## Document passage
###

Eskom’s Ngubane battles to keep the lights on

Eskom’s chairman believes load shedding in South Africa is a thing of the past, but is it?


Doing business in a blackout is challenging. Manufacturing shuts down without generators. Signing a contract in a dim room can seem ominous. Driving late at night in downtown Sandton, Johannesburg, without traffic lights to guide you can be – at the very least – disconcerting.

This has been what South Africa’s business community has been grappling with for some time. But after years of load shedding and rolling blackouts – the intentional shutting down of electricity to prevent country-wide power cuts – by state-owned power company Eskom, there may be light at the end of the proverbial tunnel. For the last seven months or so, Eskom has kept South Africa’s lights on.

“Load shedding is a thing of the past for South Africa,” asserts Eskom’s chairman, Ben Ngubane. “In fact, I know that we will have surplus power at the end of the year.” Plans to export power to neighbours Zimbabwe and Zambia off peak were also negotiated at the end of 2015 when production improved – albeit with a caveat that this may need to be cancelled if Eskom suffers from limited supply on home turf at some point in the future.

###

## The input
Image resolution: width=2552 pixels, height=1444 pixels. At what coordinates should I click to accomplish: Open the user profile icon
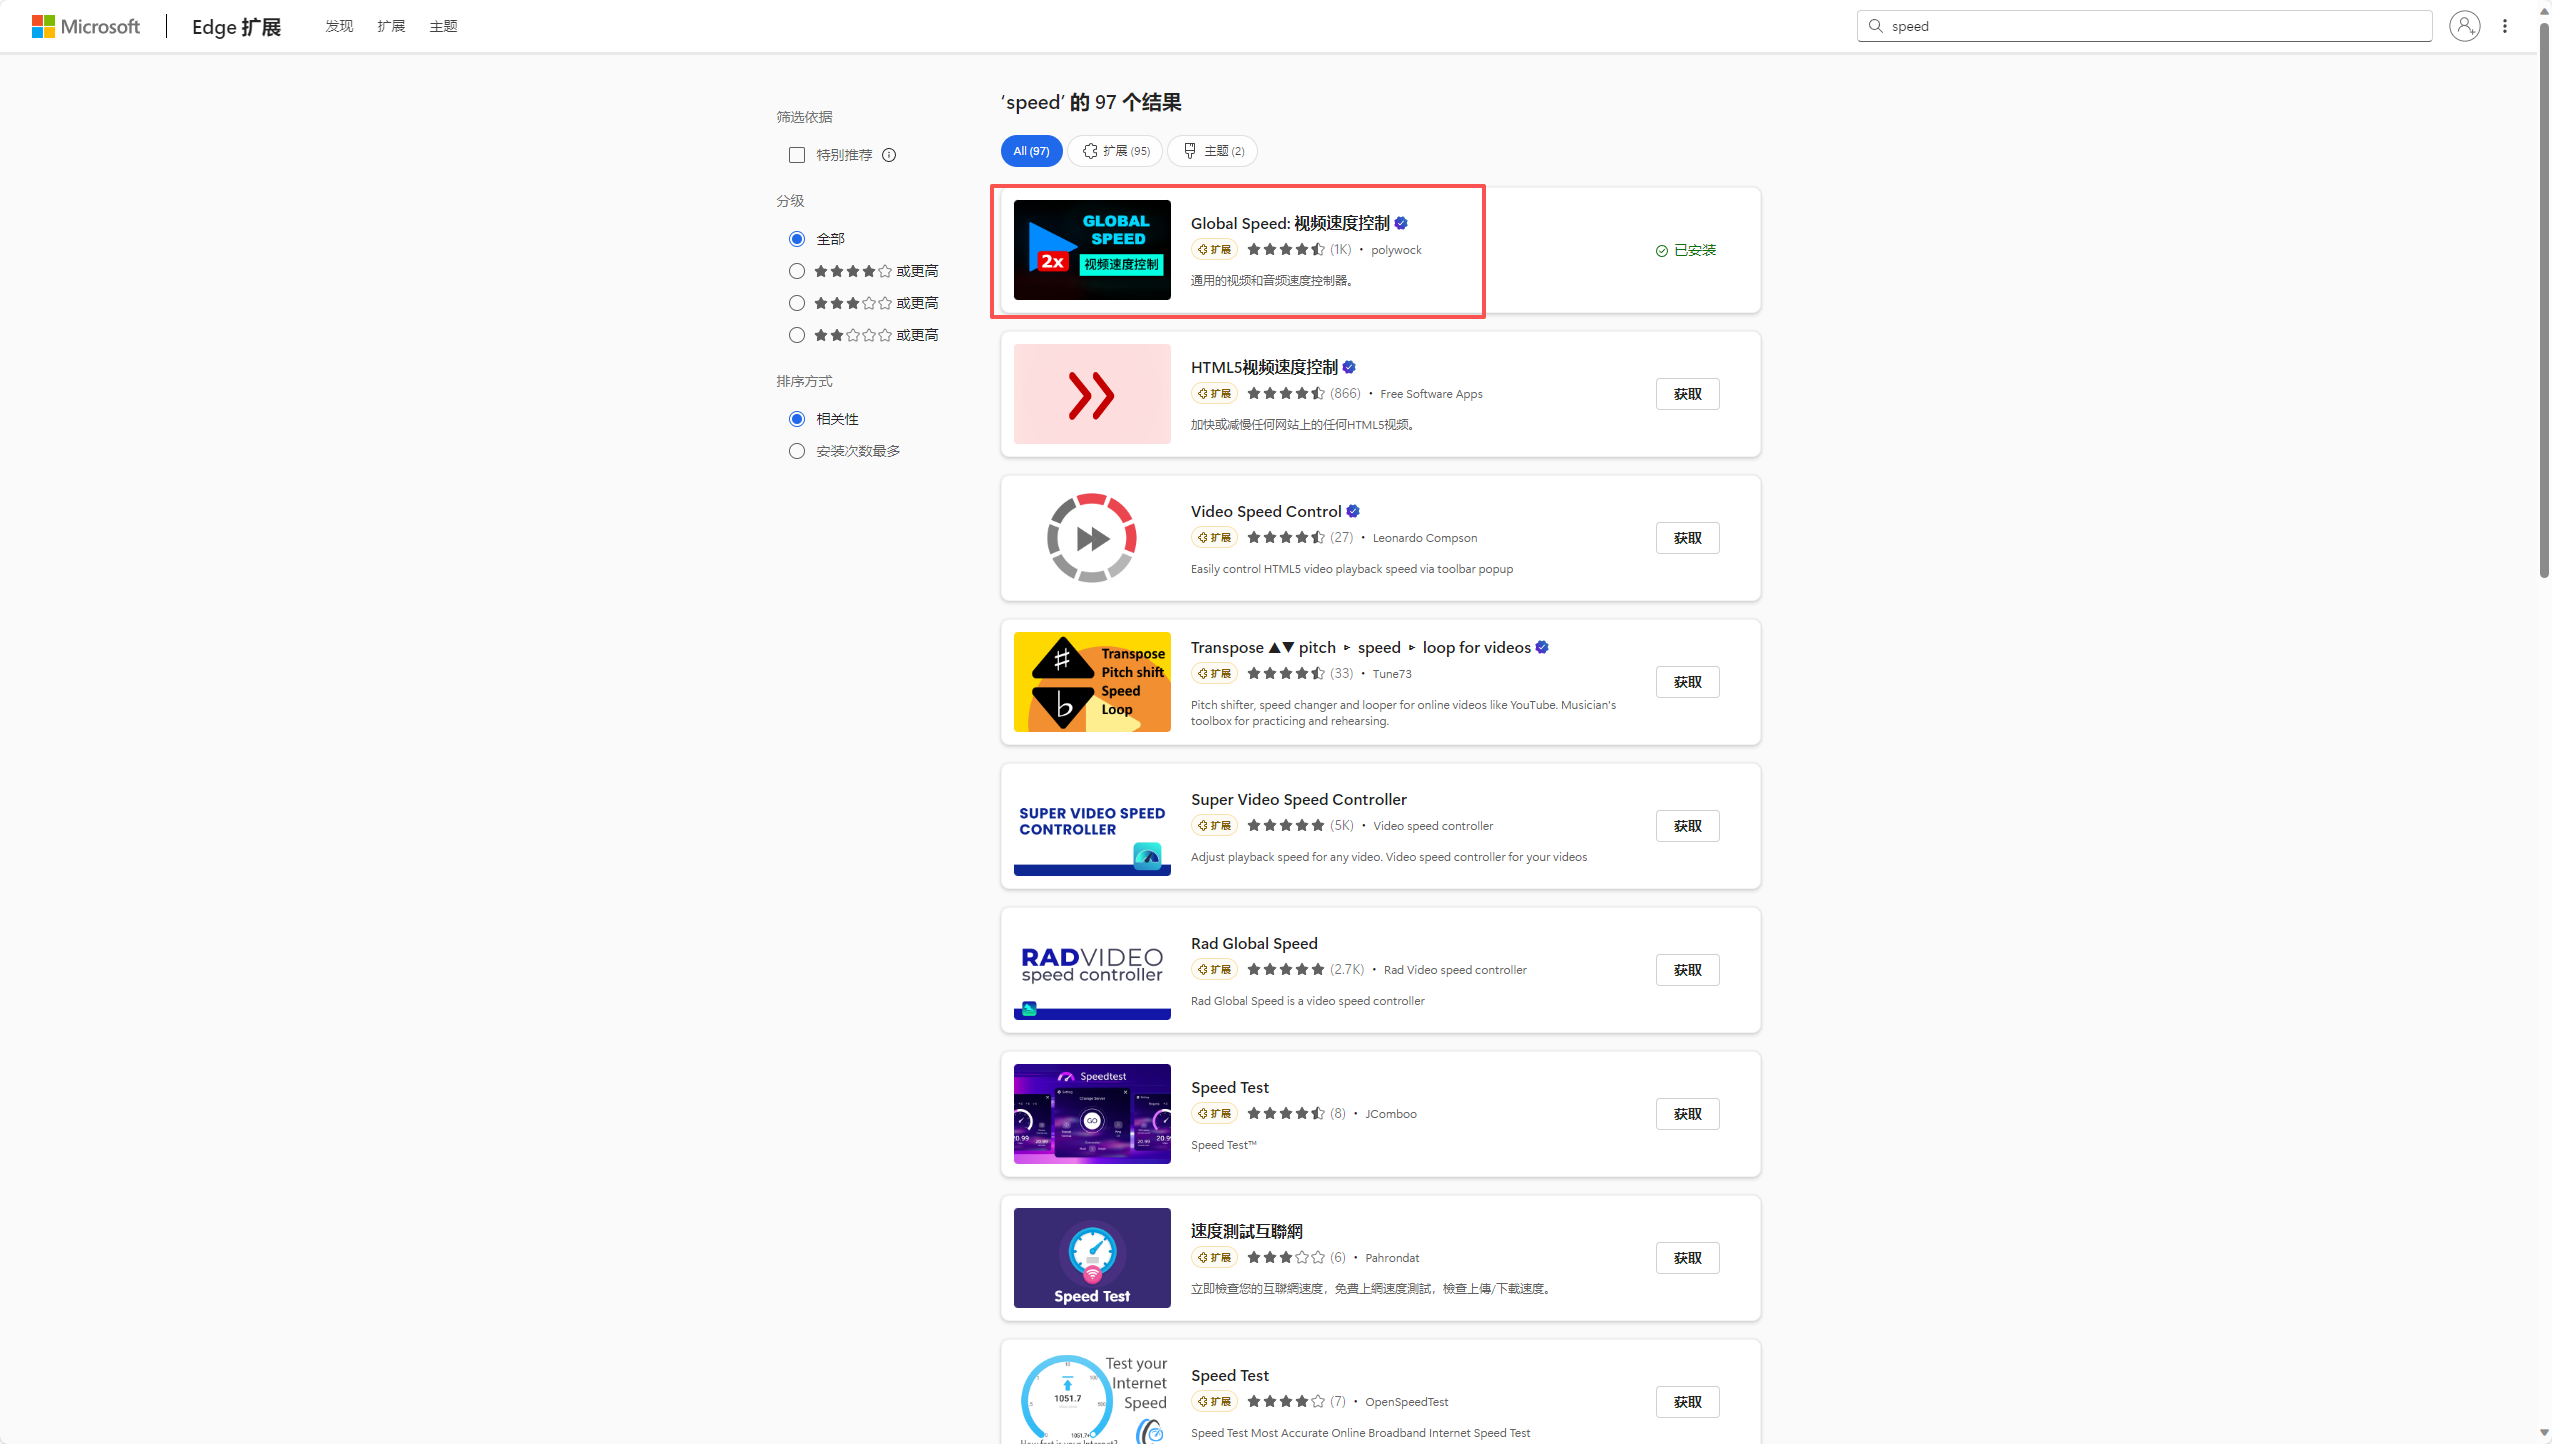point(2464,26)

###

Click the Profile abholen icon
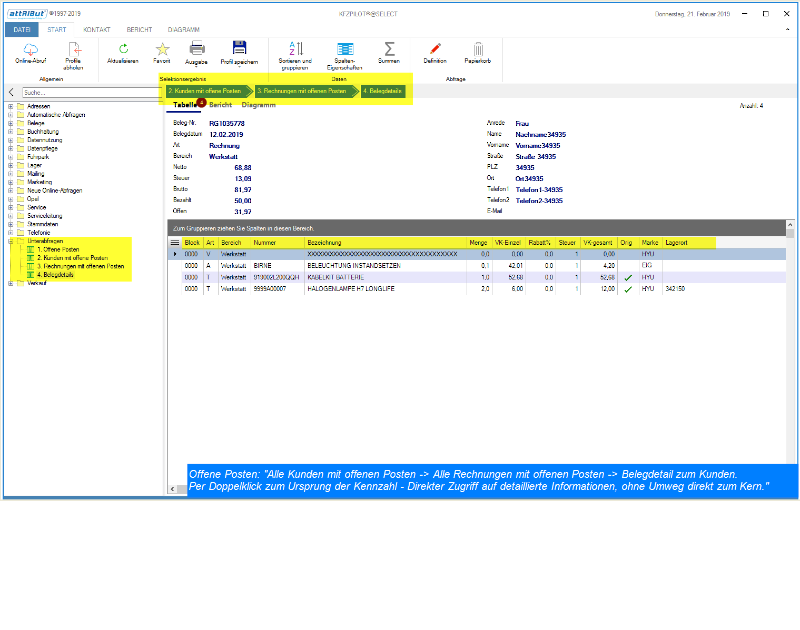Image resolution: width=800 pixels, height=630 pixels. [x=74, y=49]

###

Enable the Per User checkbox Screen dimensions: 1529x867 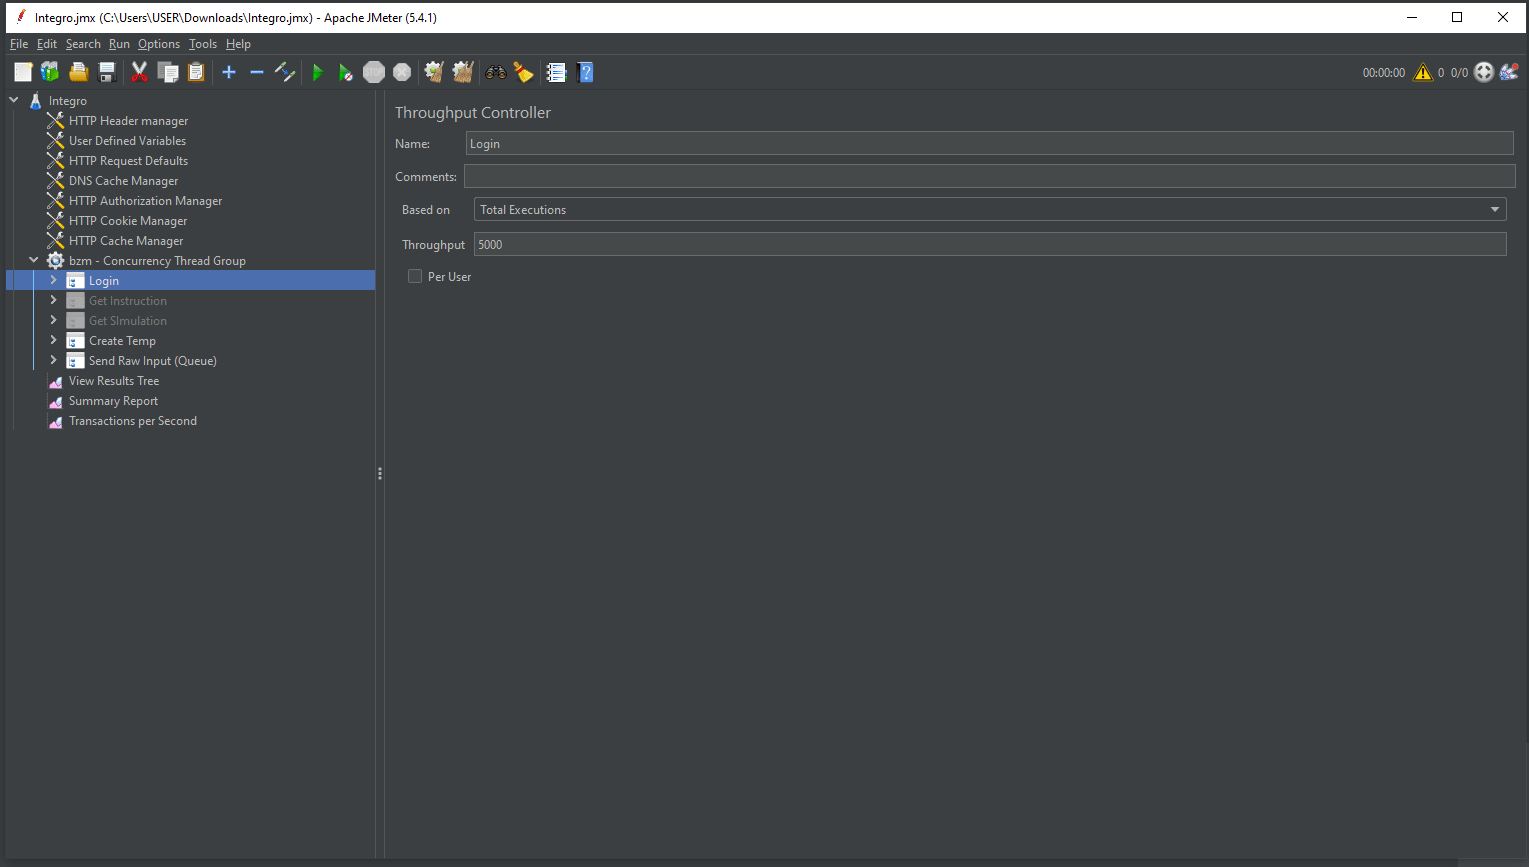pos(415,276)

###

## Direction 1
Copy out the records exactly, everything from the line containing "Image resolution: width=2552" down to the line containing "point(2464,26)", both lines included, and leave out the pictures.
## Direction 2
Carry on writing the article about Eskom and load shedding in South Africa, picking up after its final sentence.

## Written reply 1
Image resolution: width=2552 pixels, height=1444 pixels. At what coordinates should I click to accomplish: Open the user profile icon
point(2464,26)

## Written reply 2
For Ngubane, Eskom’s recent success has been down to a combination of strong management and, finally, getting South Africa’s Medupi power station in the north of the country up and running last March. “Brian Molefe, our new CEO has a great track record. He turned Transnet [South Africa’s state-owned transport agency] around and now he’s doing the same with Eskom,” says Ngubane.

But are blackouts in South Africa really a thing of the past? As Paul Marty, vice president and senior credit officer at ratings agency Moody’s says: “The demand for power in South Africa has actually been lower because growth has been so sluggish in South Africa, not because Eskom has been meeting targets. The likelihood of load shedding has reduced because of that. In fact, in 2015, we saw a decline of energy consumption by 1.4%.”

While Eskom boasts of success, South Africa’s economy is struggling. According to the IMF, GDP growth for 2016 will reach just 0.6%, with some analysts and economists predicting a recession. Unemployment, particularly amongst the youth, remains high, and the country is grappling with the worst drought it has seen in the last 30 years. South Africa’s mining industry – critical to the economy, has been battered by low commodity prices and labour disputes. All need a reliable power source to help make a comeback.

At the same time, South Africa’s currency, the rand,  has lost more than a quarter of its value in just over a year, with inflation reaching an annualised peak of 7% in January. Ngubane argues that frustration over Eskom’s role in contributing to South Africa’s economic woes can be misplaced. “People, and the media, blame Eskom for South Africa’s stunted growth – but it’s just not that simple,” he says. “Businesses from all over the world have had to cut back. The slowdown in growth is a global problem, not just a South African problem. In reality, Eskom is leading the recovery in South Africa.”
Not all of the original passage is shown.